• _DATA TO USE_

··········

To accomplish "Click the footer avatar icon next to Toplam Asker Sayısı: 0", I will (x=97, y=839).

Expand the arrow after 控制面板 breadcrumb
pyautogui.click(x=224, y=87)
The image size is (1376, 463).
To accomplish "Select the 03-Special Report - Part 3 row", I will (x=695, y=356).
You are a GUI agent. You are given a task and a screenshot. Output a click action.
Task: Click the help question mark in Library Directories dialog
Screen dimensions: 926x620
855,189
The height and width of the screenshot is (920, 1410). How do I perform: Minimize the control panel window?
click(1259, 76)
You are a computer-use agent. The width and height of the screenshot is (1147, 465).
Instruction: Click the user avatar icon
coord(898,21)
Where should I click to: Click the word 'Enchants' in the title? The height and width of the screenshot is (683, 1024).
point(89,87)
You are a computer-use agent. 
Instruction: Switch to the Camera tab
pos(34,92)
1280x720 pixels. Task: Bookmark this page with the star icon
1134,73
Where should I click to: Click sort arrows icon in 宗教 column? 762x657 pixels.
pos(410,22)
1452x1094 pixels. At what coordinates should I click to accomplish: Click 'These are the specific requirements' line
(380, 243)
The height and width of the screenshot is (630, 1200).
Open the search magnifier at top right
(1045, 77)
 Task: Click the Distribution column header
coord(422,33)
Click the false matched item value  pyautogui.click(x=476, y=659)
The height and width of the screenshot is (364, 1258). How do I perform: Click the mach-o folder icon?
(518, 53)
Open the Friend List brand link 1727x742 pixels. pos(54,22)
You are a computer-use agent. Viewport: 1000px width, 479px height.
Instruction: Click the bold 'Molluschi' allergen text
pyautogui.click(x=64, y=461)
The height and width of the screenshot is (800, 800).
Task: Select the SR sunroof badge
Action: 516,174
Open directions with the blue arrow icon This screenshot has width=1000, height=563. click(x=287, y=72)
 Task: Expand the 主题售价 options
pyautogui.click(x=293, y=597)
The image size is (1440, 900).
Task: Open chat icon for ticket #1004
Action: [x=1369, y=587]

··········

• _THE TASK_
None of the records may be skipped; each is to be repeated exactly.

• _EXPECTED ANSWER_
To accomplish "Click the footer avatar icon next to Toplam Asker Sayısı: 0", I will (x=97, y=839).

Expand the arrow after 控制面板 breadcrumb
pyautogui.click(x=224, y=87)
The image size is (1376, 463).
To accomplish "Select the 03-Special Report - Part 3 row", I will (x=695, y=356).
You are a GUI agent. You are given a task and a screenshot. Output a click action.
Task: Click the help question mark in Library Directories dialog
Screen dimensions: 926x620
855,189
The height and width of the screenshot is (920, 1410). How do I perform: Minimize the control panel window?
click(1259, 76)
You are a computer-use agent. The width and height of the screenshot is (1147, 465).
Instruction: Click the user avatar icon
coord(898,21)
Where should I click to: Click the word 'Enchants' in the title? The height and width of the screenshot is (683, 1024).
point(89,87)
You are a computer-use agent. 
Instruction: Switch to the Camera tab
pos(34,92)
1280x720 pixels. Task: Bookmark this page with the star icon
1134,73
Where should I click to: Click sort arrows icon in 宗教 column? 762x657 pixels.
pos(410,22)
1452x1094 pixels. At what coordinates should I click to accomplish: Click 'These are the specific requirements' line
(380, 243)
The height and width of the screenshot is (630, 1200).
Open the search magnifier at top right
(1045, 77)
 Task: Click the Distribution column header
coord(422,33)
Click the false matched item value  pyautogui.click(x=476, y=659)
The height and width of the screenshot is (364, 1258). How do I perform: Click the mach-o folder icon?
(518, 53)
Open the Friend List brand link 1727x742 pixels. pos(54,22)
You are a computer-use agent. Viewport: 1000px width, 479px height.
Instruction: Click the bold 'Molluschi' allergen text
pyautogui.click(x=64, y=461)
The height and width of the screenshot is (800, 800).
Task: Select the SR sunroof badge
Action: 516,174
Open directions with the blue arrow icon This screenshot has width=1000, height=563. click(x=287, y=72)
 Task: Expand the 主题售价 options
pyautogui.click(x=293, y=597)
The image size is (1440, 900).
Task: Open chat icon for ticket #1004
Action: [x=1369, y=587]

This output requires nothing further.